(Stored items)
======

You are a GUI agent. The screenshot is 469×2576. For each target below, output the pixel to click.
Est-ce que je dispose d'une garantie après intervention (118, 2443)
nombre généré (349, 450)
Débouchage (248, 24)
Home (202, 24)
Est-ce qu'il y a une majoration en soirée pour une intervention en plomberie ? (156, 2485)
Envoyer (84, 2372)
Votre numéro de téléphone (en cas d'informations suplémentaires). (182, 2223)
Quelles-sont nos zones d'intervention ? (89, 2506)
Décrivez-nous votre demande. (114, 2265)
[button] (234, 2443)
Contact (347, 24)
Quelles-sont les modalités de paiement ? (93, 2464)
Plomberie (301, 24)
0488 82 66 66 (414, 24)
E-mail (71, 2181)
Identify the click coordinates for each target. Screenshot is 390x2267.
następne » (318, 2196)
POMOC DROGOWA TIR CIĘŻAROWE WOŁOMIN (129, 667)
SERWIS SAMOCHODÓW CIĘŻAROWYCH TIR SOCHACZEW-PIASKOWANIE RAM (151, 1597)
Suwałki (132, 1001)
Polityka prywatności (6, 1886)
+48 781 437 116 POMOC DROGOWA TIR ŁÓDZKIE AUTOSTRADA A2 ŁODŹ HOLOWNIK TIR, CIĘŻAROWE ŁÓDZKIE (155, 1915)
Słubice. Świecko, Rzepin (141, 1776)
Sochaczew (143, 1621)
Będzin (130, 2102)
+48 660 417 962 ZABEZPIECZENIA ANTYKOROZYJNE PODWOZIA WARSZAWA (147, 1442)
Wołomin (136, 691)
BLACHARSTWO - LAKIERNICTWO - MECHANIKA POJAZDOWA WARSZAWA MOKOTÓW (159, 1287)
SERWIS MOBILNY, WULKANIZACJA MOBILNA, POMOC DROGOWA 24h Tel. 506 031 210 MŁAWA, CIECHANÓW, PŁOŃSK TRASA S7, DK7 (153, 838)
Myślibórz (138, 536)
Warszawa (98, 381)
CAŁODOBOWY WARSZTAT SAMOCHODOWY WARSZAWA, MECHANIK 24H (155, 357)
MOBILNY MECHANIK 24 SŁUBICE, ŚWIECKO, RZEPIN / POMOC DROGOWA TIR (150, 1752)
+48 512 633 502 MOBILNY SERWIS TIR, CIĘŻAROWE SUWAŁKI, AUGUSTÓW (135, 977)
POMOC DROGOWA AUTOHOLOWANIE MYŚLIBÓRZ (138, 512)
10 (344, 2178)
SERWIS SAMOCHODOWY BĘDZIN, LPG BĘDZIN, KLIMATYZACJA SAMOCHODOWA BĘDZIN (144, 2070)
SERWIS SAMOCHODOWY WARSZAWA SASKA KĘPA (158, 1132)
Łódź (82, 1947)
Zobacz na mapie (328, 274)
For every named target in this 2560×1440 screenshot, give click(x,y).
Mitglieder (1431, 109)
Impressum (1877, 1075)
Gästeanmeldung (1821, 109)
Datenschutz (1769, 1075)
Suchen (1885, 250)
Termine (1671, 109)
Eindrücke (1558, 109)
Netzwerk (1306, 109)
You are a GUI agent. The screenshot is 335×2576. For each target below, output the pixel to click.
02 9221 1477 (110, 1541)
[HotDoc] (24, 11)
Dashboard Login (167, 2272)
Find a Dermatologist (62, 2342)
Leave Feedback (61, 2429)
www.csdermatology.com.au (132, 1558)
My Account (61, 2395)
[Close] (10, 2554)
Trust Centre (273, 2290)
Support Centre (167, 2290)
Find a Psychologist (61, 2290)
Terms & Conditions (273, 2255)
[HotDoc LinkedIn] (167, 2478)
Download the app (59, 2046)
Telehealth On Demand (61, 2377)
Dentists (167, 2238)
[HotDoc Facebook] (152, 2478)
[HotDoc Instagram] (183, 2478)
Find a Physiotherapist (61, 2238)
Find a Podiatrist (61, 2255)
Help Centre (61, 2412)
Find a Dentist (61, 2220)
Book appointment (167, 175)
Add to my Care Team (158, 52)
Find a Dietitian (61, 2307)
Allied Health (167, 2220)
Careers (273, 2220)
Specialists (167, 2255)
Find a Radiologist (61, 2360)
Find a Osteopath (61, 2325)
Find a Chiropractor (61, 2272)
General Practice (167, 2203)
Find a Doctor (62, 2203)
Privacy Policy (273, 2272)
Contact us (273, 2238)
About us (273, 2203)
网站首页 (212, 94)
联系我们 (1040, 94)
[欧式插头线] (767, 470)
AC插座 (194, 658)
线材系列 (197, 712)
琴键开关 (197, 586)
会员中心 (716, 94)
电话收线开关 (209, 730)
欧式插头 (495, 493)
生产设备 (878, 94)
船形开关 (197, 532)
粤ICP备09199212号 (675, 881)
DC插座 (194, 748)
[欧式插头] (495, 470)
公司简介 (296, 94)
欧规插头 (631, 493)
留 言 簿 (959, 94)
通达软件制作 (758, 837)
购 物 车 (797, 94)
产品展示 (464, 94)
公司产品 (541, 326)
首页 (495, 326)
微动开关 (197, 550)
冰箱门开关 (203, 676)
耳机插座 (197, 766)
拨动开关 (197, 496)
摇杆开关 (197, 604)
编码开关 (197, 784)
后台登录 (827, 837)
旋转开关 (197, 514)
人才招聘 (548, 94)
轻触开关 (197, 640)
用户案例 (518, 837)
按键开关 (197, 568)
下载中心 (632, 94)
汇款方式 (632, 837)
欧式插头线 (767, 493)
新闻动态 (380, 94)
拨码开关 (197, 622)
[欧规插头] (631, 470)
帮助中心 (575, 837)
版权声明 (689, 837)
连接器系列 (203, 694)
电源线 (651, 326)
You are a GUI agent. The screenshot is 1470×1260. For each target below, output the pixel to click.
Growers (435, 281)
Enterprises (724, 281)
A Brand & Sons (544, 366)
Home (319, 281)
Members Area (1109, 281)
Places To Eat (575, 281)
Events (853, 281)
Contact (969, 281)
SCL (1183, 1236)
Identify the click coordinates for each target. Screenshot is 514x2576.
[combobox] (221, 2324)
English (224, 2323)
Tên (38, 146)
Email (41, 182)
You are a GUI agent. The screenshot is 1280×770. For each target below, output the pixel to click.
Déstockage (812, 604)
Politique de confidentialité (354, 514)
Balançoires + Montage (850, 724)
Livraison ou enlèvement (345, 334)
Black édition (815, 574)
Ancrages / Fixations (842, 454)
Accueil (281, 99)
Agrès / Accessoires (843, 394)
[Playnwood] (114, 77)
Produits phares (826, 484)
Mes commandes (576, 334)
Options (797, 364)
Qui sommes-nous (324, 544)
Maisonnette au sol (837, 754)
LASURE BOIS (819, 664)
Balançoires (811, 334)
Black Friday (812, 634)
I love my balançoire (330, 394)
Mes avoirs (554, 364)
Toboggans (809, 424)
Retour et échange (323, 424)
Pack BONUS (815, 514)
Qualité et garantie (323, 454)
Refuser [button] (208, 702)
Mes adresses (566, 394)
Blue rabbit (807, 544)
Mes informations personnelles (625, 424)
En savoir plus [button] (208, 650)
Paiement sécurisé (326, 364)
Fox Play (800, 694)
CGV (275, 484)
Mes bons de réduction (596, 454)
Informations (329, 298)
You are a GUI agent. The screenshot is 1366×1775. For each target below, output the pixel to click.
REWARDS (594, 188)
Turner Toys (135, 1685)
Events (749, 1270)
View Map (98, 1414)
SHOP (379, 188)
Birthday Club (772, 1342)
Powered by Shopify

======

TASK PROMPT >>
Starting with the line that holds "Support Centre (167, 2290)" and ending with the line that holds "生产设备 (878, 94)", retype every line in the data above exactly, and nothing else.

ANSWER SECTION >>
Support Centre (167, 2290)
Find a Psychologist (61, 2290)
Terms & Conditions (273, 2255)
[HotDoc LinkedIn] (167, 2478)
Download the app (59, 2046)
Telehealth On Demand (61, 2377)
Dentists (167, 2238)
[HotDoc Facebook] (152, 2478)
[HotDoc Instagram] (183, 2478)
Find a Physiotherapist (61, 2238)
Find a Podiatrist (61, 2255)
Help Centre (61, 2412)
Find a Dentist (61, 2220)
Book appointment (167, 175)
Add to my Care Team (158, 52)
Find a Dietitian (61, 2307)
Allied Health (167, 2220)
Careers (273, 2220)
Specialists (167, 2255)
Find a Radiologist (61, 2360)
Find a Osteopath (61, 2325)
Find a Chiropractor (61, 2272)
General Practice (167, 2203)
Find a Doctor (62, 2203)
Privacy Policy (273, 2272)
Contact us (273, 2238)
About us (273, 2203)
网站首页 (212, 94)
联系我们 (1040, 94)
[欧式插头线] (767, 470)
AC插座 (194, 658)
线材系列 (197, 712)
琴键开关 (197, 586)
会员中心 (716, 94)
电话收线开关 (209, 730)
欧式插头 (495, 493)
生产设备 (878, 94)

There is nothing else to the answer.